Ítalo Zappa nasceu em Paola, Itália, no dia 20 de março de 1926, filho de Santo Zappa e Julieta Fuoco Zappa. Tornou-se brasileiro de acordo com o artigo 115, letra “b” da Constituição de 1937.

Bacharelou-se em ciências jurídicas e sociais pela Faculdade de Direito da Universidade do Rio de Janeiro em 1950 e, ao completar o curso de preparação à carreira de diplomata do Instituto Rio Branco, foi nomeado cônsul de terceira classe em outubro de 1952. Na Secretaria de Estado de Relações Exteriores (SERE), então funcionando no palácio Itamarati do Rio de Janeiro, chefiou interinamente, em 1954, a seção de organização.
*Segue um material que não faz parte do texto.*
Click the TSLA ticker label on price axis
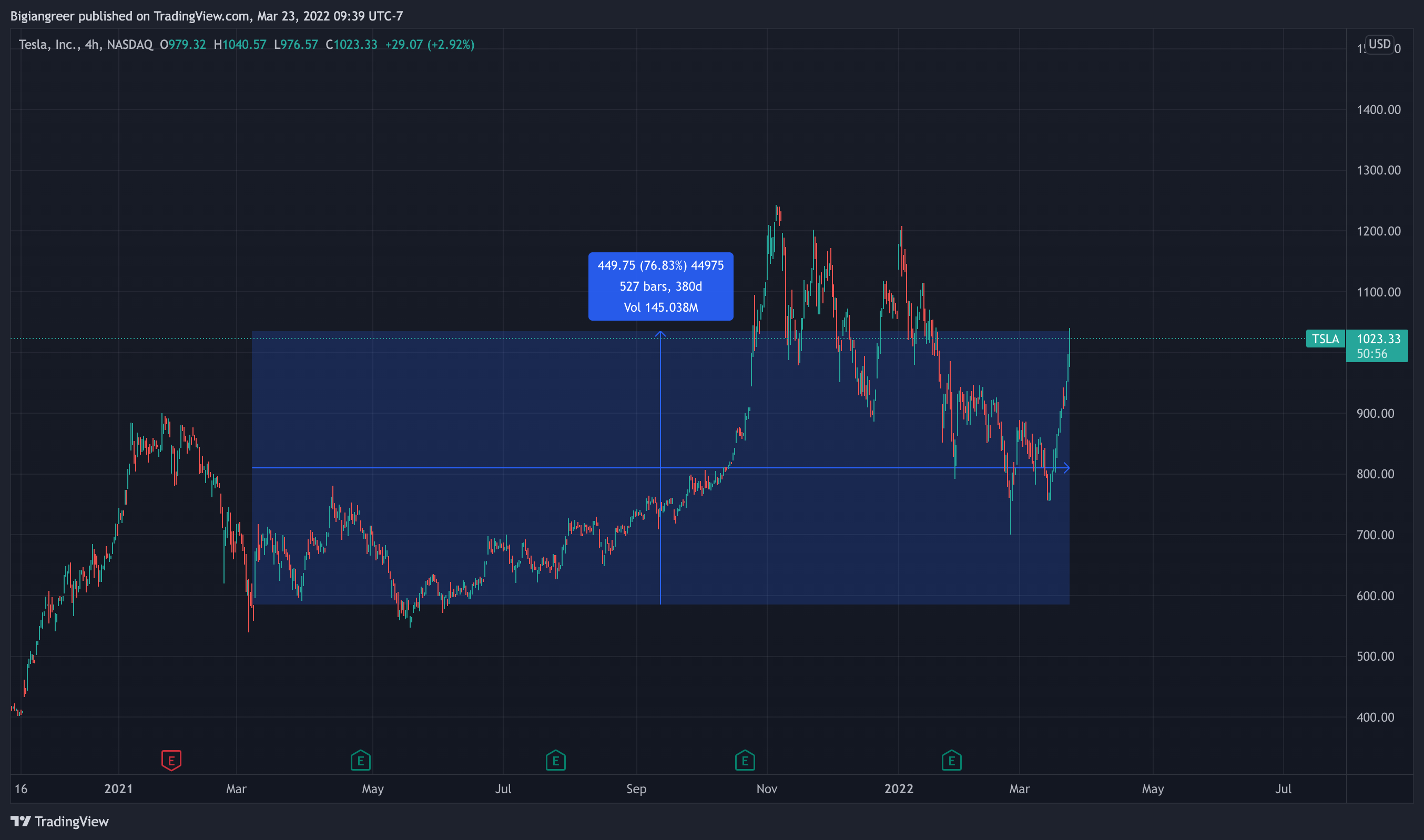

Removido para a Suíça em 1955, ocupou os cargos de vice-cônsul e de cônsul-adjunto em Genebra até 1957. Naquela cidade, participou das XVIII e XIX conferências internacionais de Instrução Pública (1955-1956), da IX Reunião do Grupo de Trabalho das Partes Contratantes do Acordo Geral sobre Tarifas e Comércio (GATT, desde 1995 Organização Mundial do Comércio — OMC) para Problemas de Comércio de Produtos de Base (1955) e da XXXIX Sessão da Conferência Internacional do Trabalho (1956).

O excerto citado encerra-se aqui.